INSTRUCTIONS FOR THE TASK: Every line of the material below should be copied exactly.

====

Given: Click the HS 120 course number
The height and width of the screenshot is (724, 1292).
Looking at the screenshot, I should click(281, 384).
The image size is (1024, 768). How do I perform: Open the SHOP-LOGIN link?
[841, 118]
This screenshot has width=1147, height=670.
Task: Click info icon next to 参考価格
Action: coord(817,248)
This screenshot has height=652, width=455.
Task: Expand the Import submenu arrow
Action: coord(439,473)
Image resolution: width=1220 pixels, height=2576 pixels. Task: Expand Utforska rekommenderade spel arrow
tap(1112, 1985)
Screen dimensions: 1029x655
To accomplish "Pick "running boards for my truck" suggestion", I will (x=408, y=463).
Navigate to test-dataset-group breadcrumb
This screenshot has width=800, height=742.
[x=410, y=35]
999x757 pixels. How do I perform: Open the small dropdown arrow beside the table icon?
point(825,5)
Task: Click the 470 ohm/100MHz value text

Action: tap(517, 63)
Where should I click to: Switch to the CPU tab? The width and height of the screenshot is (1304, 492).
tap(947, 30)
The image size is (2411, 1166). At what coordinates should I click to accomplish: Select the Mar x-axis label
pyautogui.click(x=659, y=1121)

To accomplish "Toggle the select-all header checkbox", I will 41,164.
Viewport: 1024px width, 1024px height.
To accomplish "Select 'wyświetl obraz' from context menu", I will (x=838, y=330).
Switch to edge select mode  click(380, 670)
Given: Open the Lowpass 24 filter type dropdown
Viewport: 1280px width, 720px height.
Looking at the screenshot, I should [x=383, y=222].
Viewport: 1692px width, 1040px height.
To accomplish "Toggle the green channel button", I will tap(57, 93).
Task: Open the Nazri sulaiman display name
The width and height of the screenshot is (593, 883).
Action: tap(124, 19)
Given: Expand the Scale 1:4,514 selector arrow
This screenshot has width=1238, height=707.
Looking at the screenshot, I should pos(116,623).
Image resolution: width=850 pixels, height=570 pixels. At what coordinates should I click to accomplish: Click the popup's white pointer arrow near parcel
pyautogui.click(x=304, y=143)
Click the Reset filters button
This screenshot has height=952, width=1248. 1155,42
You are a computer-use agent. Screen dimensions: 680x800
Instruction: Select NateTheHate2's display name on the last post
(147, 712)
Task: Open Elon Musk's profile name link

====

FINISHED EXERCISE:
Given: Click the HS 120 course number
The height and width of the screenshot is (724, 1292).
Looking at the screenshot, I should click(281, 384).
The image size is (1024, 768). How do I perform: Open the SHOP-LOGIN link?
[841, 118]
This screenshot has width=1147, height=670.
Task: Click info icon next to 参考価格
Action: coord(817,248)
This screenshot has height=652, width=455.
Task: Expand the Import submenu arrow
Action: coord(439,473)
Image resolution: width=1220 pixels, height=2576 pixels. Task: Expand Utforska rekommenderade spel arrow
tap(1112, 1985)
Screen dimensions: 1029x655
To accomplish "Pick "running boards for my truck" suggestion", I will (x=408, y=463).
Navigate to test-dataset-group breadcrumb
This screenshot has width=800, height=742.
[x=410, y=35]
999x757 pixels. How do I perform: Open the small dropdown arrow beside the table icon?
point(825,5)
Task: Click the 470 ohm/100MHz value text

Action: tap(517, 63)
Where should I click to: Switch to the CPU tab? The width and height of the screenshot is (1304, 492).
tap(947, 30)
The image size is (2411, 1166). At what coordinates should I click to accomplish: Select the Mar x-axis label
pyautogui.click(x=659, y=1121)

To accomplish "Toggle the select-all header checkbox", I will 41,164.
Viewport: 1024px width, 1024px height.
To accomplish "Select 'wyświetl obraz' from context menu", I will (x=838, y=330).
Switch to edge select mode  click(380, 670)
Given: Open the Lowpass 24 filter type dropdown
Viewport: 1280px width, 720px height.
Looking at the screenshot, I should [x=383, y=222].
Viewport: 1692px width, 1040px height.
To accomplish "Toggle the green channel button", I will tap(57, 93).
Task: Open the Nazri sulaiman display name
The width and height of the screenshot is (593, 883).
Action: tap(124, 19)
Given: Expand the Scale 1:4,514 selector arrow
This screenshot has width=1238, height=707.
Looking at the screenshot, I should pos(116,623).
Image resolution: width=850 pixels, height=570 pixels. At what coordinates should I click to accomplish: Click the popup's white pointer arrow near parcel
pyautogui.click(x=304, y=143)
Click the Reset filters button
This screenshot has height=952, width=1248. 1155,42
You are a computer-use agent. Screen dimensions: 680x800
Instruction: Select NateTheHate2's display name on the last post
(147, 712)
Task: Open Elon Musk's profile name link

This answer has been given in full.